#### Your task
Copy the records below exactly, from the line containing "The image size" through the last line, and leave out every picture.

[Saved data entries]
——

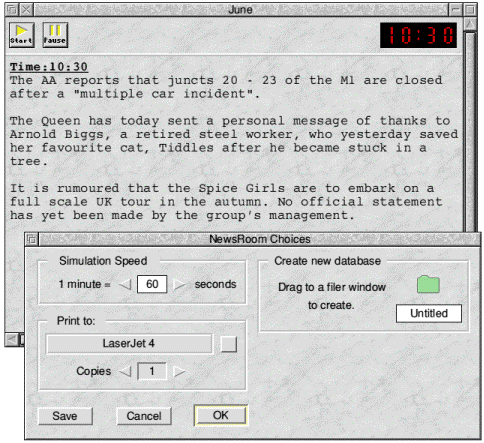Increase simulation speed with right arrow
This screenshot has width=484, height=443.
[x=179, y=284]
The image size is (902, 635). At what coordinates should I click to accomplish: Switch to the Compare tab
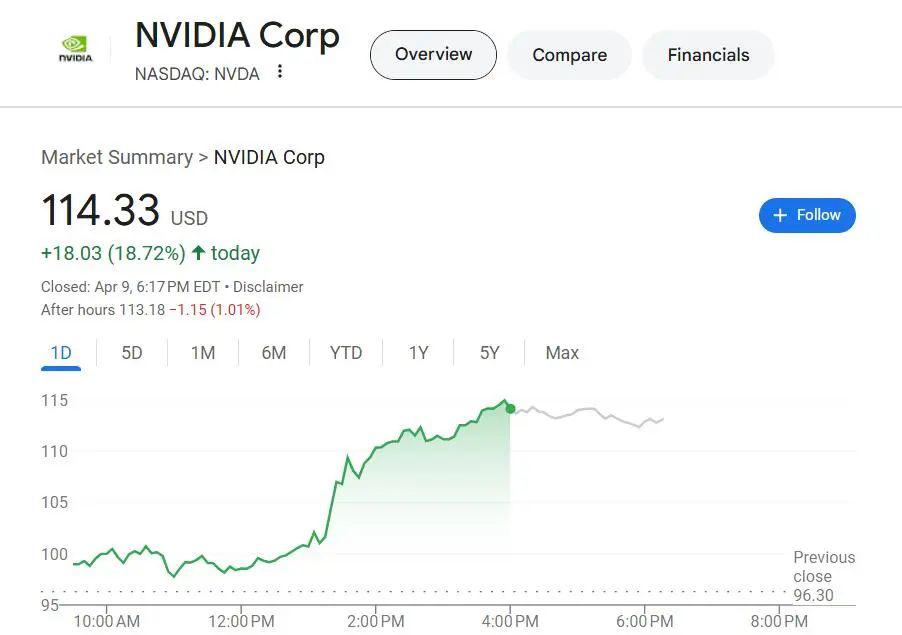coord(570,55)
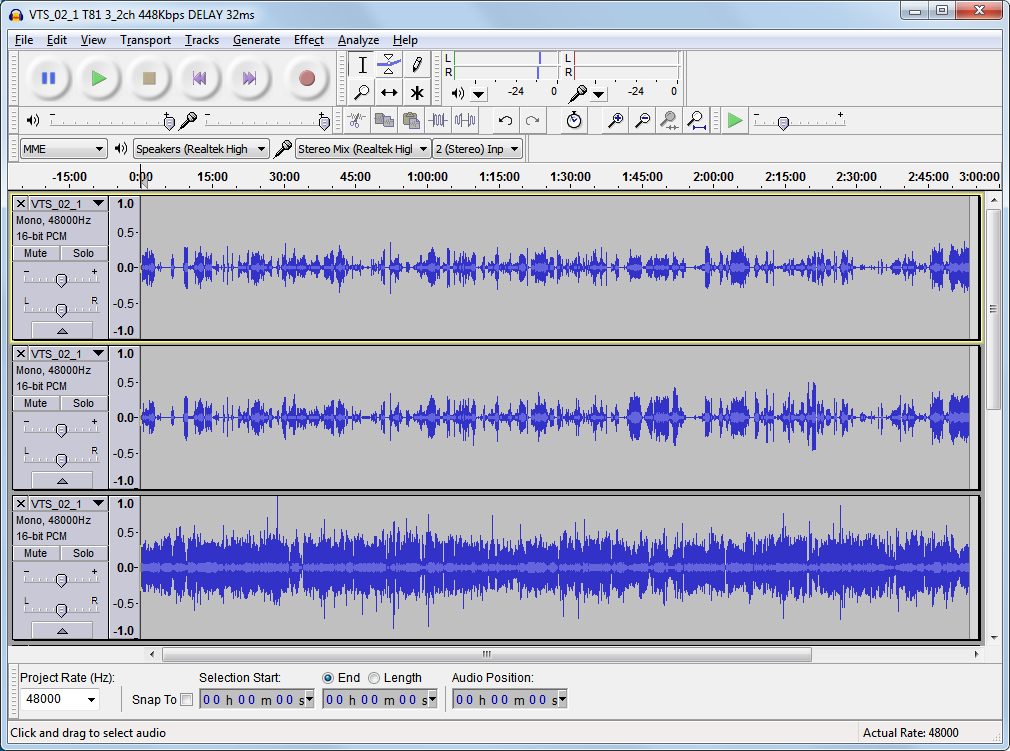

——

#### Output of the exercise
The image size is (902, 635). At what coordinates should I click to accomplish: Switch to the Compare tab
coord(570,55)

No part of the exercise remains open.